GHSA-5x2w-37xf-7962

Summary

The AVideo platform exposes a publicly accessible endpoint that performs server-side PGP decryption without requiring any form of authentication. Any anonymous user can submit a private key, ciphertext, and passphrase to the endpoint and receive the decrypted plaintext in the JSON response. This functionality is entirely unprotected, meaning no session, token, or credential is needed to invoke it.

Details

The endpoint at decryptMessage.json.php accepts a JSON body containing three user-supplied fields: a private key, an encrypted message, and a key password. The server passes these directly into a decryption routine and returns the result. There is no call to any authentication or session validation function before this operation is performed. The relevant server-side operation is:

$textDecrypted = decryptMessage($obj->textToDecrypt, $obj->privateKeyToDecryptMsg, $obj->keyPassword);

Because no access control exists, any unauthenticated request that reaches this endpoint will be processed.
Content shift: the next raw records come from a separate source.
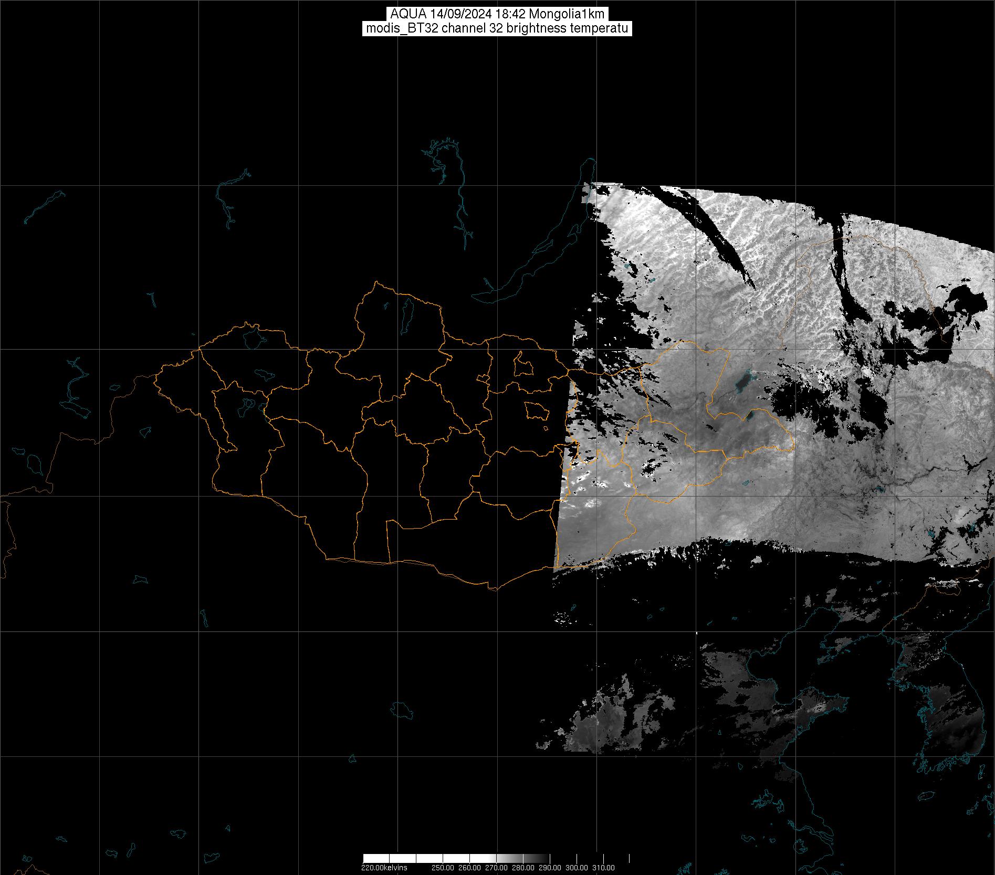995x875 pixels.
Task: Click the small enclosed district in north-central Mongolia
Action: pyautogui.click(x=523, y=364)
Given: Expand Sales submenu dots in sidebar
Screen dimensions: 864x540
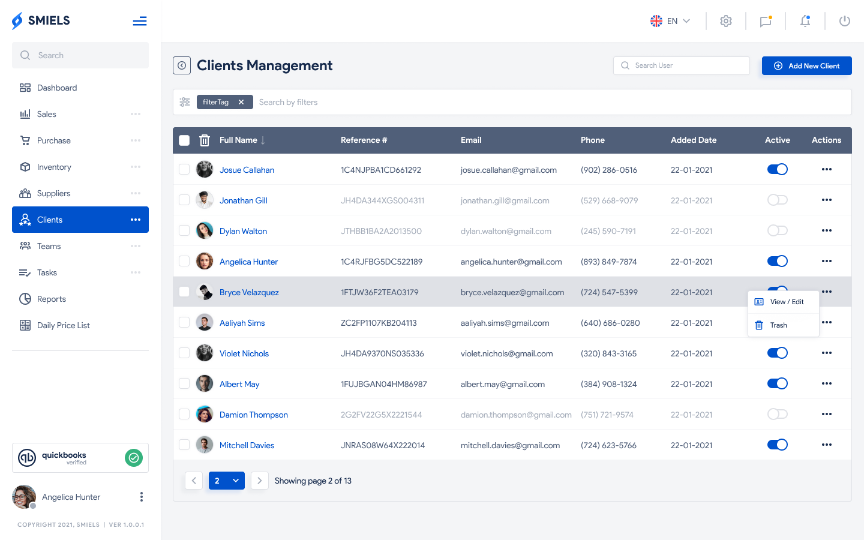Looking at the screenshot, I should pos(136,114).
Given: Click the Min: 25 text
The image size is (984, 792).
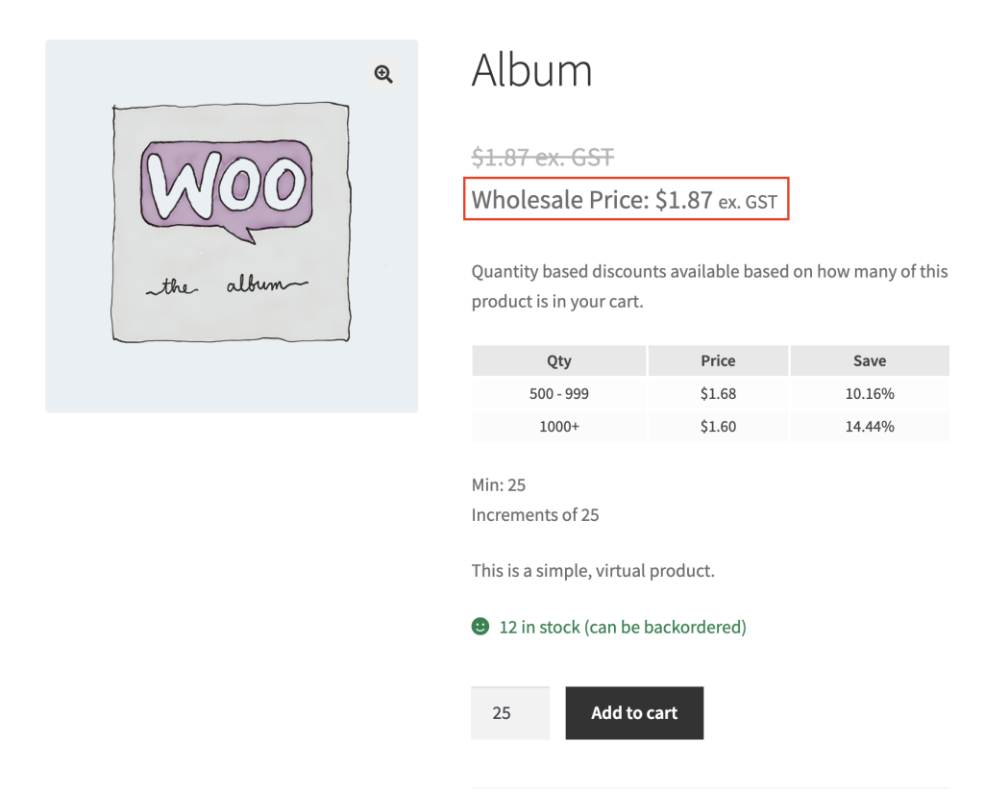Looking at the screenshot, I should click(x=499, y=484).
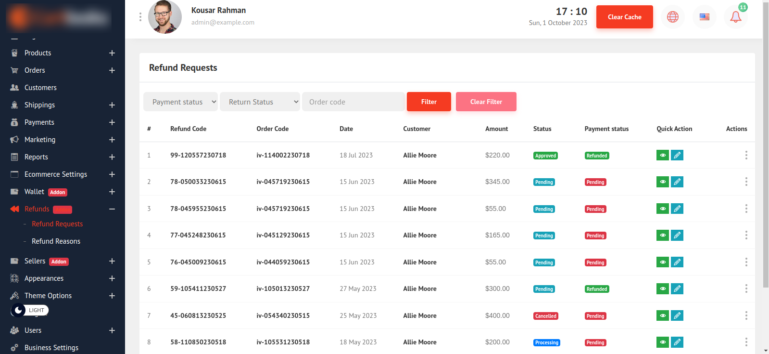View details eye icon for refund 58-110850230518

pos(662,342)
The primary concerns are exposure of private key material to server memory and logging infrastructure, and unconstrained consumption of server CPU resources for cryptographic operations. An attacker who has obtained a private key and matching ciphertext through other means can offload decryption work to the target server without holding any account on the platform.

PoC

curl -s -X POST \
  "https://target.example.com/plugin/LoginControl/pgp/decryptMessage.json.php" \
  -H "Content-Type: application/json" \
  -d '{
    "textToDecrypt": "-----BEGIN PGP MESSAGE-----\n<base64_ciphertext>\n-----END PGP MESSAGE-----",
    "privateKeyToDecryptMsg": "-----BEGIN PGP PRIVATE KEY BLOCK-----\n<base64_private_key>\n-----END PGP PRIVATE KEY BLOCK-----",
    "keyPassword": "passphrase"
  }'

Impact

Private key material submitted to this endpoint is processed in server memory and may be captured in application logs, web server access logs, or error logs depending on server configuration. This can result in unintended disclosure of sensitive key material to administrators or anyone with log access. Additionally, the lack of any rate limiting combined with the absence of authentication allows any external party to submit large volumes of decryption requests, consuming server CPU resources without restriction. Any user who can reach the endpoint network-layer can trigger these effects.

Mitigation

A User::isLogged() check, or an equivalent session and authentication validation step, should be added at the top of decryptMessage.json.php before any user-supplied input is processed. Decryption operations should only be permitted for authenticated and authorized users. Server logging configuration should also be reviewed to ensure that POST body contents, including key material, are not written to persistent logs.